Staff Picks: Fiction 2023
Published on 30th November 2023
We’ve drawn together a selection of books enjoyed by our colleagues in Dublin City Libraries this year.
If you don’t have a library card, contact your local library and they will help you to join; see here for more information on library membership.
Or contact us at [email protected]. We’re happy to help.
Happy Christmas and happy reading to all of you from all of us here in Dublin City Libraries.
Trespasses by Louise Kennedy
There is nothing special about the day Cushla meets Michael, a married man from Belfast, in the pub owned by her family. But here, love is never far from violence, and this encounter will change both of their lives forever.
The Wren, The Wren by Anne Enright
This is a meditation on love: spiritual, romantic, darkly sexual or genetic. A multigenerational novel that traces the inheritance not just of trauma but also of wonder, it is a testament to the glorious resilience of women in the face of promises false and true. Above all, it is an exploration of the love between mother and daughter - sometimes fierce, often painful, but always transcendent.
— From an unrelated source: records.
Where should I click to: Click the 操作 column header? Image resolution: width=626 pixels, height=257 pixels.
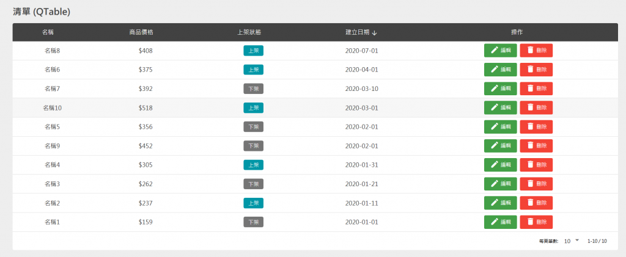tap(517, 32)
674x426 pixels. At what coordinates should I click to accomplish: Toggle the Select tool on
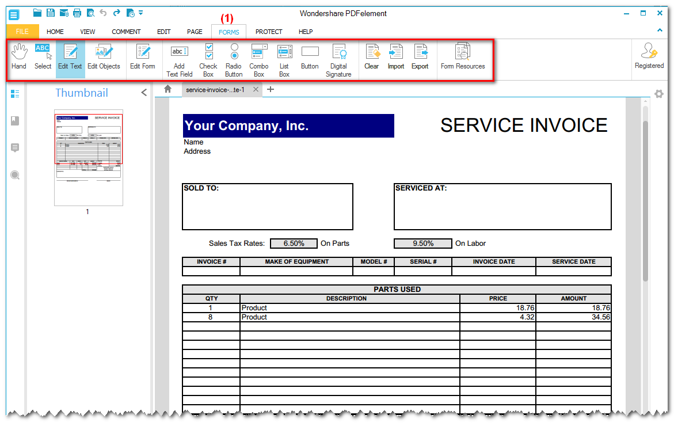coord(42,58)
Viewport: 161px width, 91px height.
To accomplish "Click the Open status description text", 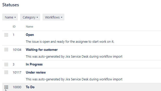I will coord(70,41).
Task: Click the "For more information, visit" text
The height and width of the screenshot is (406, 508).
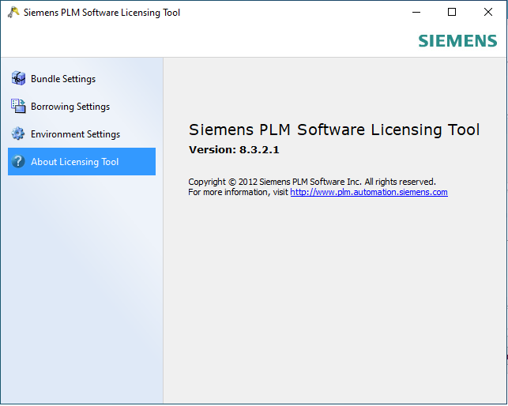Action: (x=238, y=192)
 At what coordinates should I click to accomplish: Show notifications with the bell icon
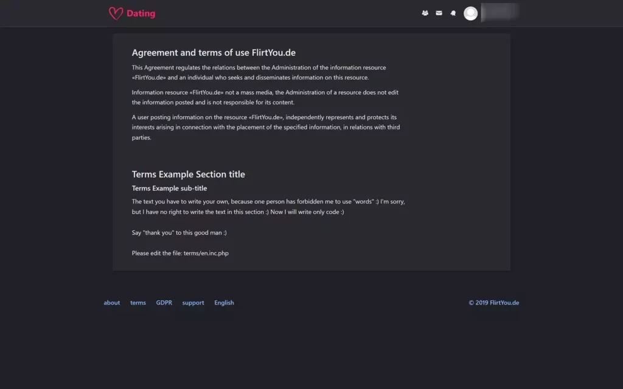[453, 13]
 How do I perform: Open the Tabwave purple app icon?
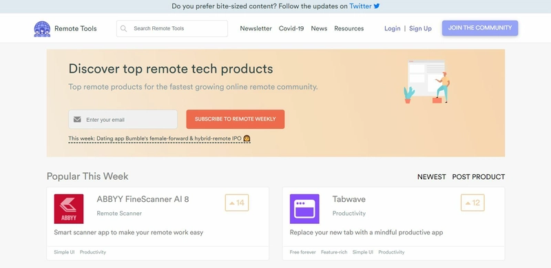click(304, 209)
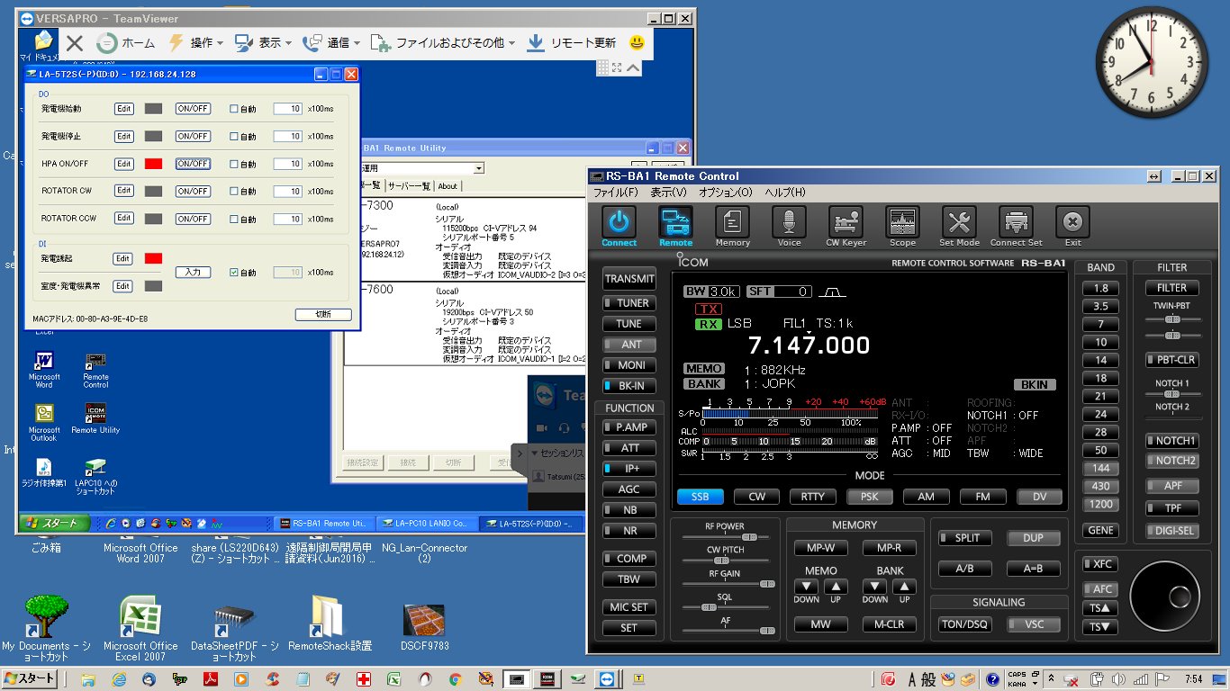
Task: Open the Voice microphone icon
Action: (789, 222)
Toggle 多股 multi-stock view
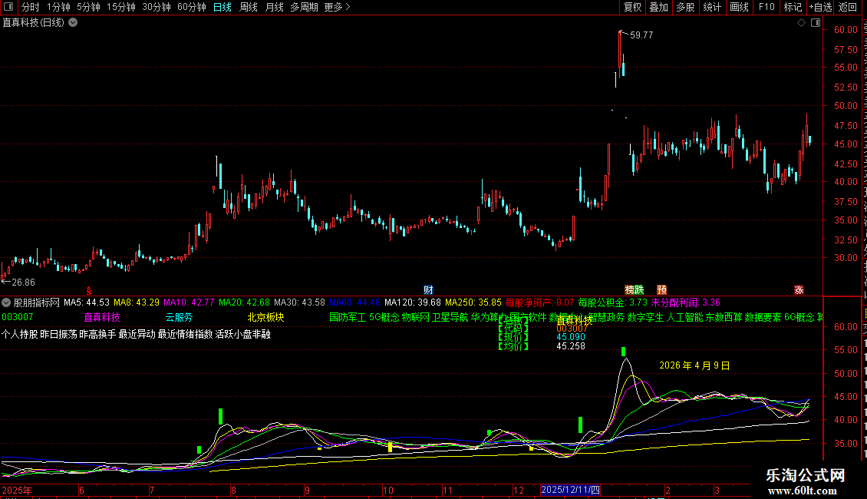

Romantic Comedy by Curtis Sittenfeld
Skewering all our certainties about why we fall in love, this book is a witty and probing tale of how the heart will follow itself, no matter what anyone says. It is Curtis Sittenfeld at her most sharp, daring and compassionate best.
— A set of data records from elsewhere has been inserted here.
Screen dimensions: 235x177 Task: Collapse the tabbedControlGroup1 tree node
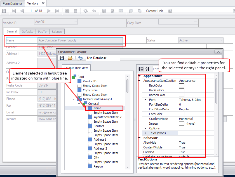[74, 99]
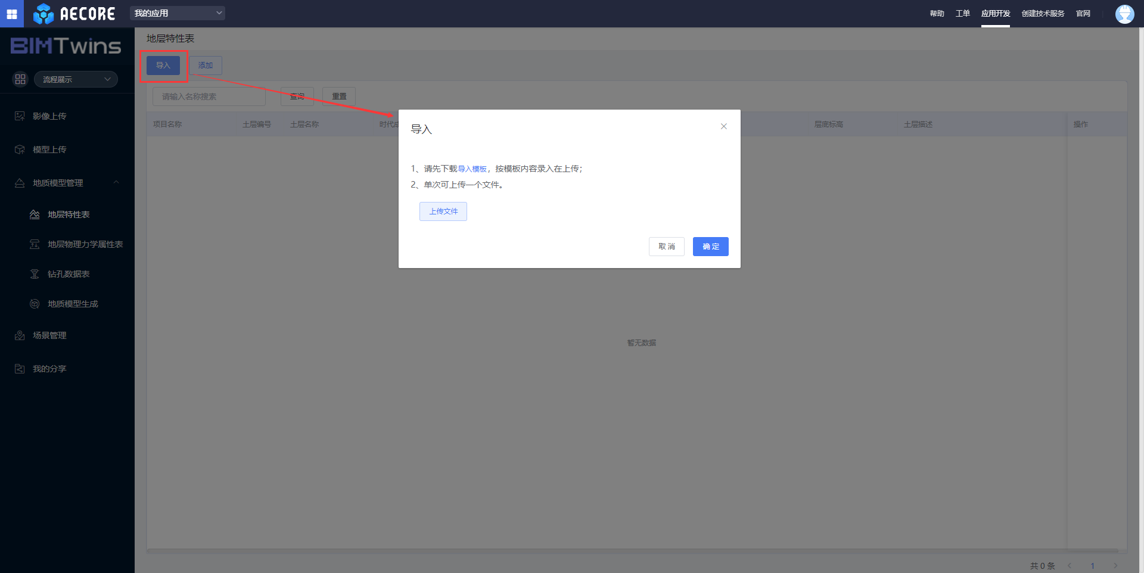Collapse the 地质模型管理 menu section
Image resolution: width=1144 pixels, height=573 pixels.
(x=116, y=183)
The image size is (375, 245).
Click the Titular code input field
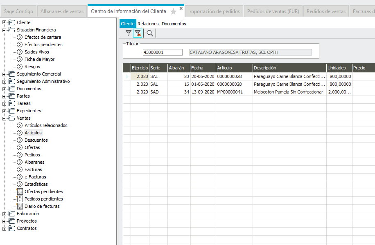click(x=162, y=52)
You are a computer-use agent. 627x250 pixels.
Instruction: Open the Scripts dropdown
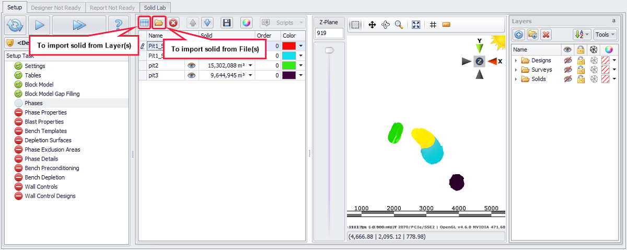click(282, 22)
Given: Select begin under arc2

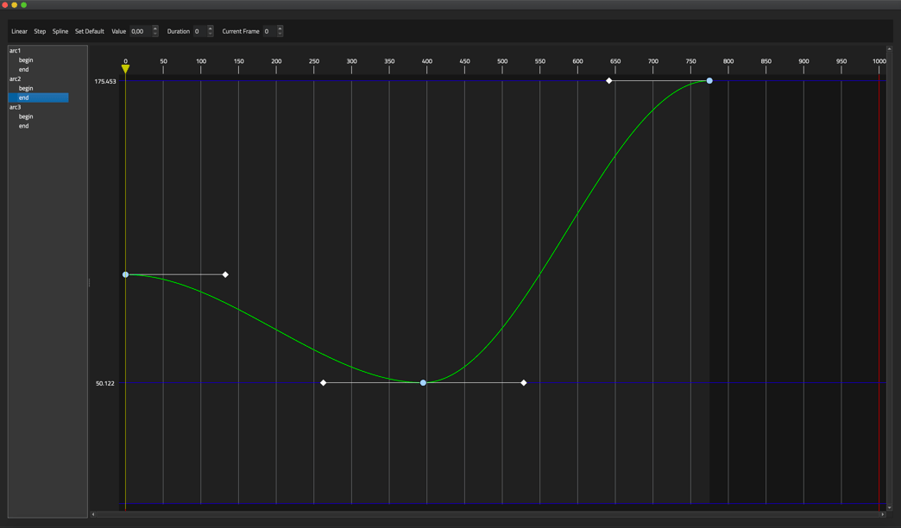Looking at the screenshot, I should click(26, 88).
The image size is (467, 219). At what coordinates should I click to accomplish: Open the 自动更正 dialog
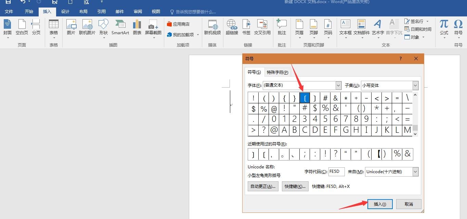tap(262, 186)
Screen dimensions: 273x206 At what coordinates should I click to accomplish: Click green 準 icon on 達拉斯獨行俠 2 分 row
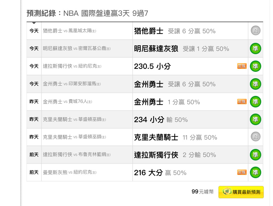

Prophet Song by Paul Lynch
Exhilarating, terrifying and propulsive, Prophet Song is a work of breathtaking originality, offering a devastating vision of a country at war and a deeply human portrait of a mother’s fight to hold her family together.
The Bee Sting by Paul Murray
Can a single moment of bad luck change the direction of a life? And if the story has already been written - is there still time to find a happy ending?
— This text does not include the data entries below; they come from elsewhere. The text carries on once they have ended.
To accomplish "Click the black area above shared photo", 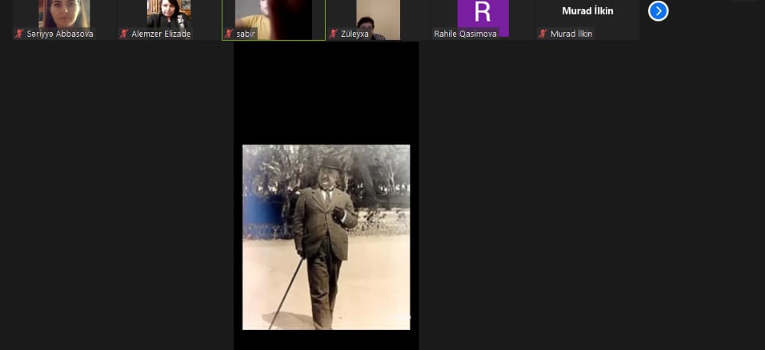I will (326, 92).

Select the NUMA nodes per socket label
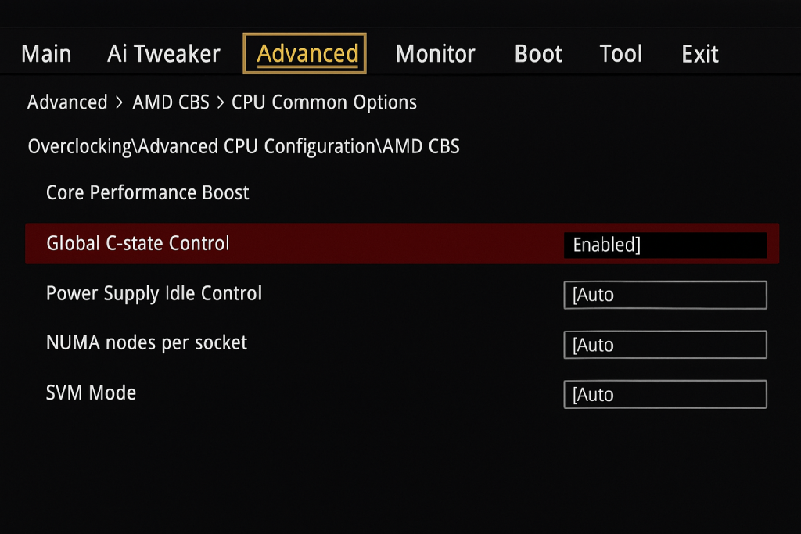pos(146,342)
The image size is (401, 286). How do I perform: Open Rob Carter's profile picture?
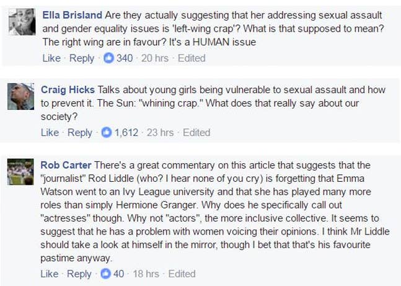click(20, 172)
A Bird in Winter by Louise Doughty
Bird is a woman on the run. One minute, she's in a meeting in her office in Birmingham - the next, she's walking out on her job, her home, her life. It's a day she thought might come, one she's prepared for. But nothing could prepare her for what will happen next.
Juno Loves Legs by Karl Geary
She's loved him since their first encounter at school in Dublin, where she fought the playground bullies for him. He feels brave with her, she feels safe with him, and together they feel invincible, even if the world has other ideas. Set during the political and social unrest of the 1980s, as families struggled to survive and their children struggled to be free, this beautiful, vivid novel of childhood friendship is about being young, being hurt, being seen and, most of all, being loved.
Service by Sarah Gilmartin
When Hannah learns that famed chef Daniel Costello is facing accusations of sexual assault, she's thrown back to the summer she spent waitressing at his high-end Dublin restaurant – the plush splendour of the dining rooms, the wild parties after service, the sizzling tension of the kitchens. But Hannah also remembers how the attention from Daniel soon morphed from kindness into something darker. Their three different voices reveal a story of power and complicity, of the lies that we tell and the courage that it takes to face the truth.
Death Writes Andrea Carter
A local author dies on stage at a literary festival. Ben O'Keeffe has to sort through his complicated estate and find his murderer while she's at it.